Your goal:
Your answer must be the exact lines below, starting with the line with "Confirm the report with the OK button" and going on through the line with "Given: Click 'Invite", both included, with no pictures.

Records for the exercise:
============================================================

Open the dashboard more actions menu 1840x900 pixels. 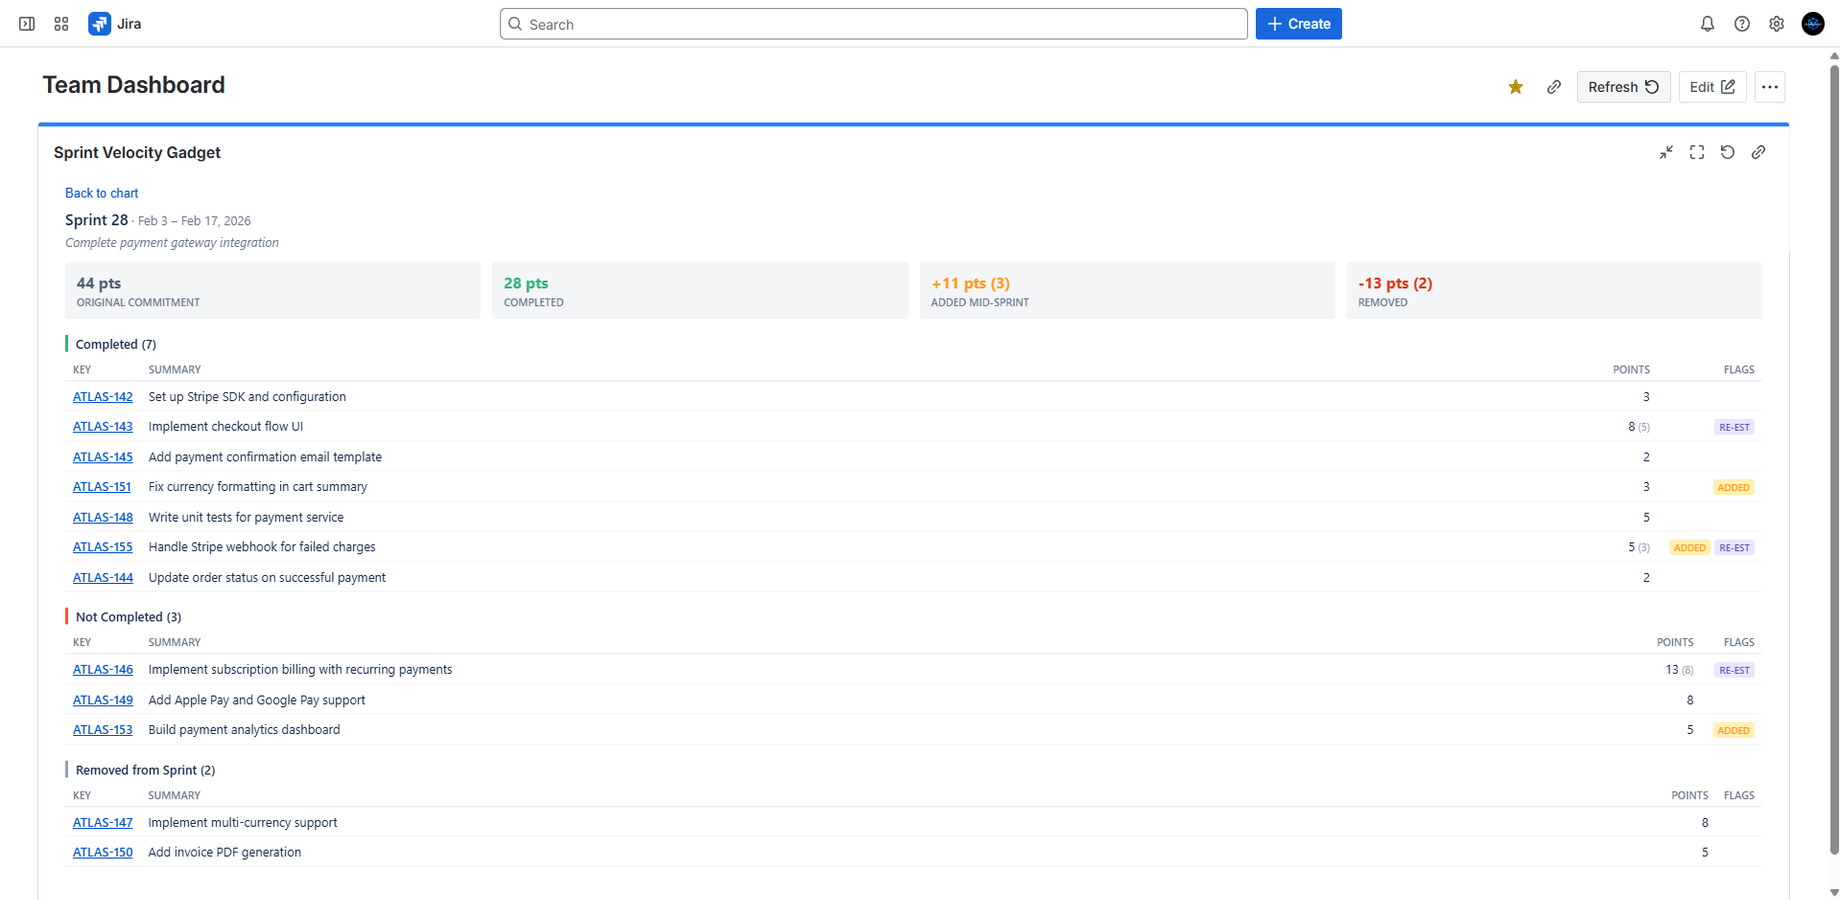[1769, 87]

============================================================

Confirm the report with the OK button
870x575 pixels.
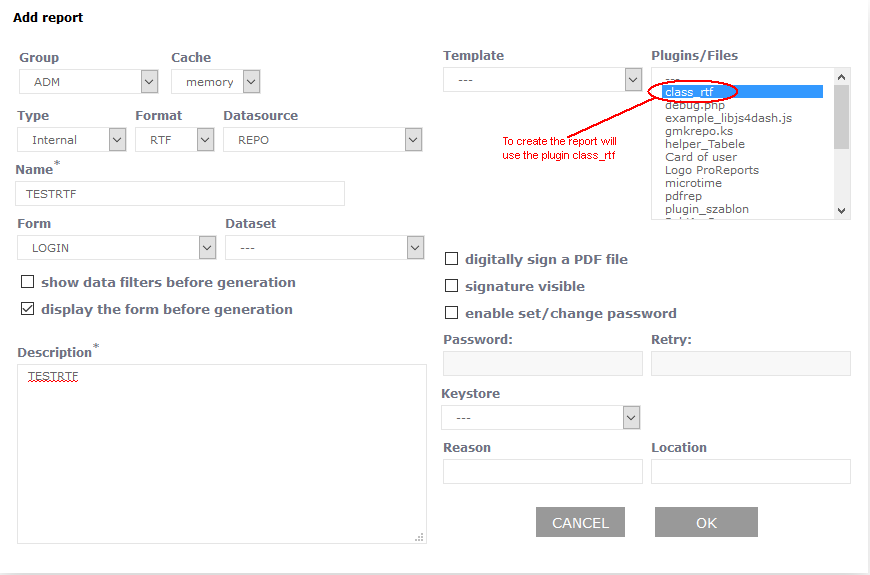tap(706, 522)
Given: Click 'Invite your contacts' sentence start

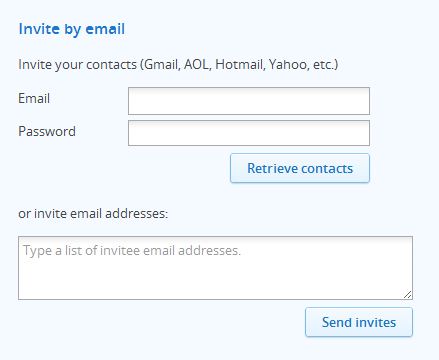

============================================================

Result:
Confirm the report with the OK button
870x575 pixels.
tap(706, 522)
Given: Click 'Invite your contacts' sentence start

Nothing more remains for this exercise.